First, for & immediately before a :symbol (without any space inbetween), Nobu already has removed the warning as approved by Matz, so I'm closing this issue.

urbanautomaton (Simon Coffey) wrote:

Bitwise AND isn't the only interpretation of infix binary &, though. Just looking in stdlib, Set#& means set intersection, and anyone can define #& on any class they like to mean whatever makes sense to them - that's the joy of ruby. What appears to be common sense in the example you gave may be completely unclear in another context.

Yes.
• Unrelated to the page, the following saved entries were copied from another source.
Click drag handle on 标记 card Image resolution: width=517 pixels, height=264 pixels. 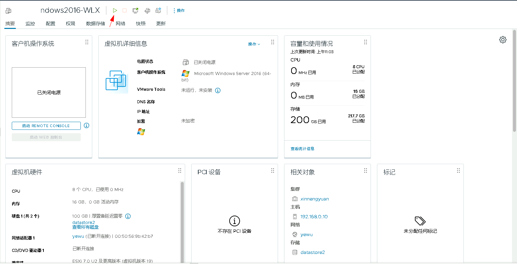pos(458,171)
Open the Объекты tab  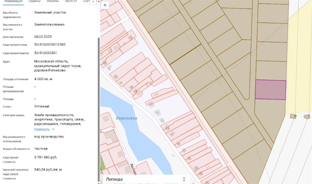tap(53, 1)
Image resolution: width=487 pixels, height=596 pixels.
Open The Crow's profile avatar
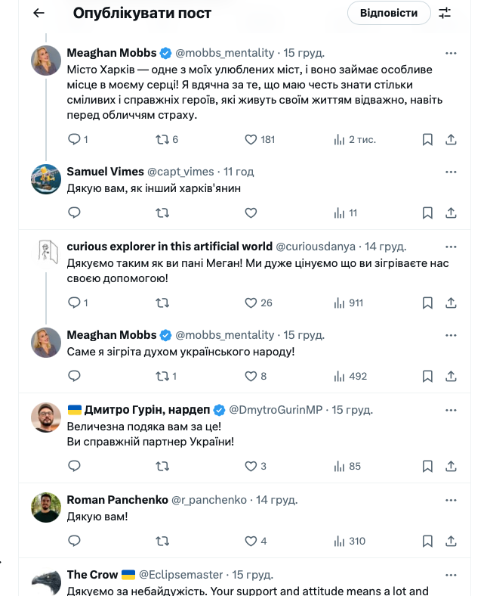46,582
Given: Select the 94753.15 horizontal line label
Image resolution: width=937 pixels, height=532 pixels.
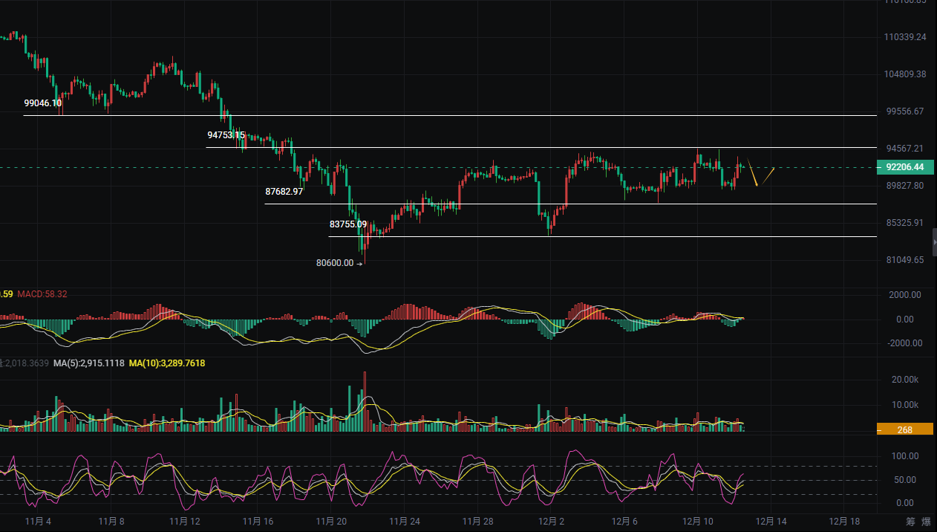Looking at the screenshot, I should 226,135.
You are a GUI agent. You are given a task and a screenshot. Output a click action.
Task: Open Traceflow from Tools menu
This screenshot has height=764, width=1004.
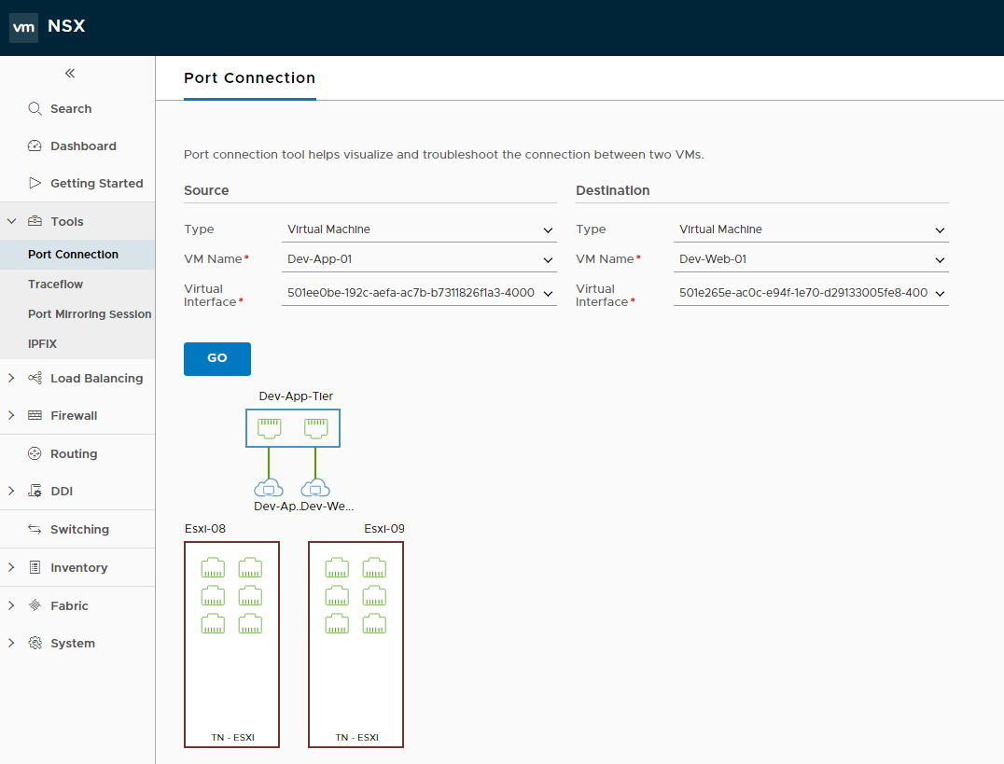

But &:symbol these days is a Ruby idiom, whereas other usages of & directly before symbols are few and far between. Also please note that the chance is high that passing the block (produced by &:symbol) to a method in a situation where the result of that method is intended to be &ed with a symbol will produce a run-time error is quite high, so even if something is unclear, it should be detected quite easily.

$ irb -w
> 1&2
=> 0

> 1 &2
(irb): warning: `&' after local variable or literal is interpreted as binary operator
(irb): warning: even though it seems like argument prefix
=> 0

> x, y = 1, 2
> x &y
(irb): warning: `&' after local variable or literal is interpreted as binary operator
(irb): warning: even though it seems like argument prefix
=> 0

> def a; 1; end
> b = 2
> a &b
(irb): warning: `&' interpreted as argument prefix
TypeError: wrong argument type Fixnum (expected Proc)

All these warnings are still active. Only in the case that a symbol literal follows & immediately is the warning no longer produced.

It may be just me (and I confess I'm a "use parens all the time" type), but it seems so much simpler to retain the warning and accept that there are some occasions when parens are either necessary or advisable to disambiguate the syntax.

You're free to use as many parens as you want. But please don't force others; not having to use parens in many places is one of the important advantages of Ruby for many.

Updated by mojavelinux (Dan Allen) about 7 years ago

Great! Thanks for the update Martin!